— RECORDS SHOWN —
════════
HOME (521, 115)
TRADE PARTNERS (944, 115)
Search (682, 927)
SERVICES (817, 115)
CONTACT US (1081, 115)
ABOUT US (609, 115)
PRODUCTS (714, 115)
════════
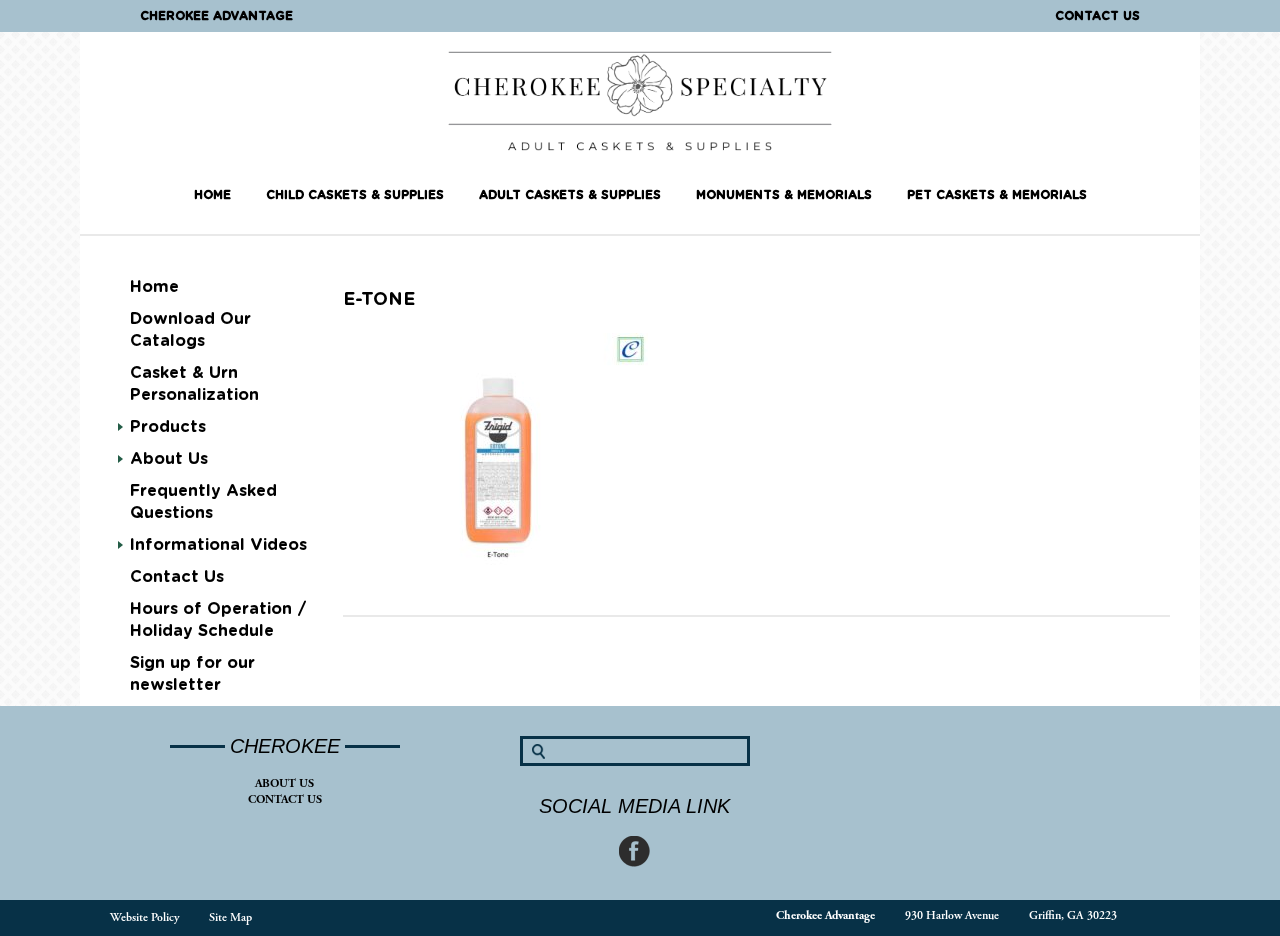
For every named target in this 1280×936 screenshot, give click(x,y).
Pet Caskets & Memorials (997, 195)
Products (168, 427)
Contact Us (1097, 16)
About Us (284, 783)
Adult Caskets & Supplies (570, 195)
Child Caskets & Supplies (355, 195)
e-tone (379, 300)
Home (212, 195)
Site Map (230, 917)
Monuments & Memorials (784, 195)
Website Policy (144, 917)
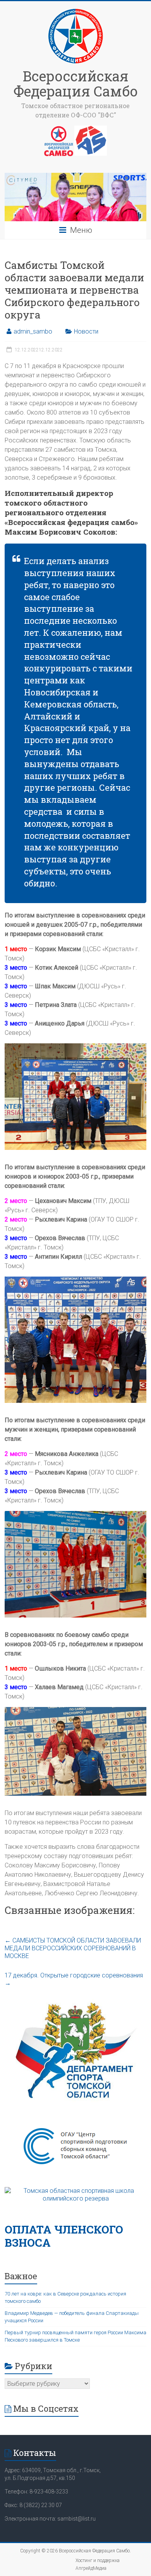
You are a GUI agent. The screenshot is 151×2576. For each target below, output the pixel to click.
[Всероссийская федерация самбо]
════════
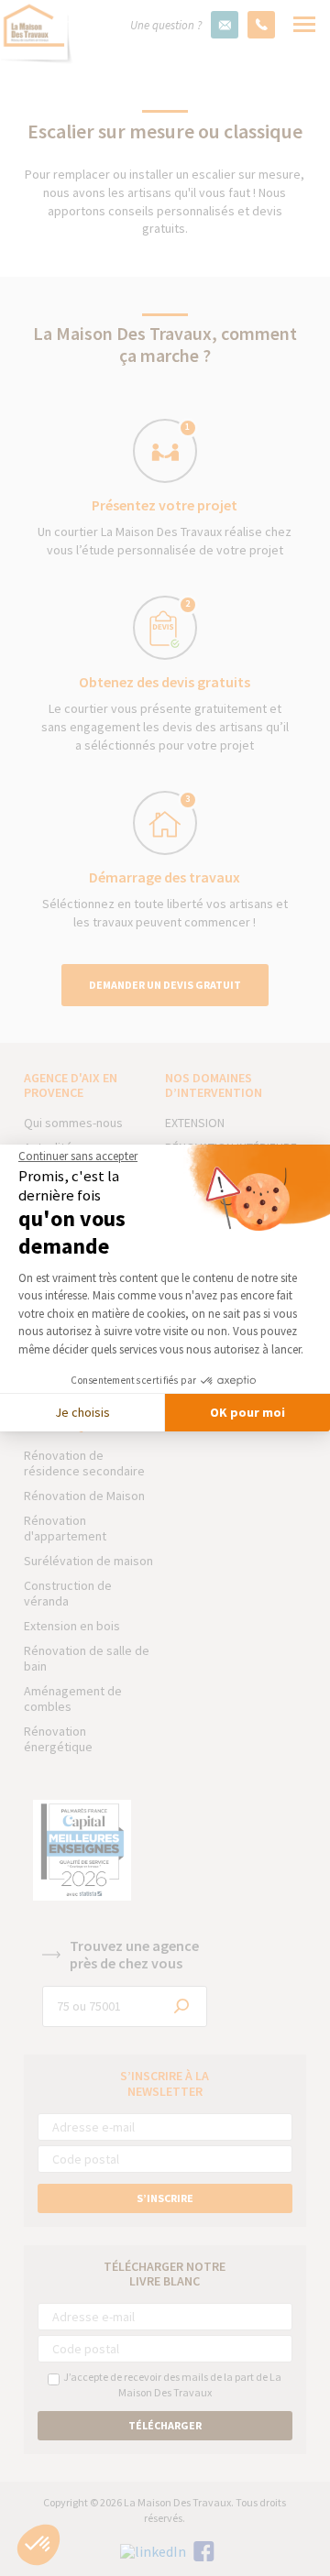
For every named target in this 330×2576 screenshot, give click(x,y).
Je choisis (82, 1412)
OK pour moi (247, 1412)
════════
— WHAT THE TASK REQUIRES —
Within the records above, each line containing "screenshot" is to be returned.

— RESPONSE BOX —
For every named target in this 1280×936 screenshot, give click(x,y).
You are a GUI agent. The screenshot is 151×2576. For each target below, output the pixel to click.
For every named target in this 330×2576 screenshot, give click(x,y).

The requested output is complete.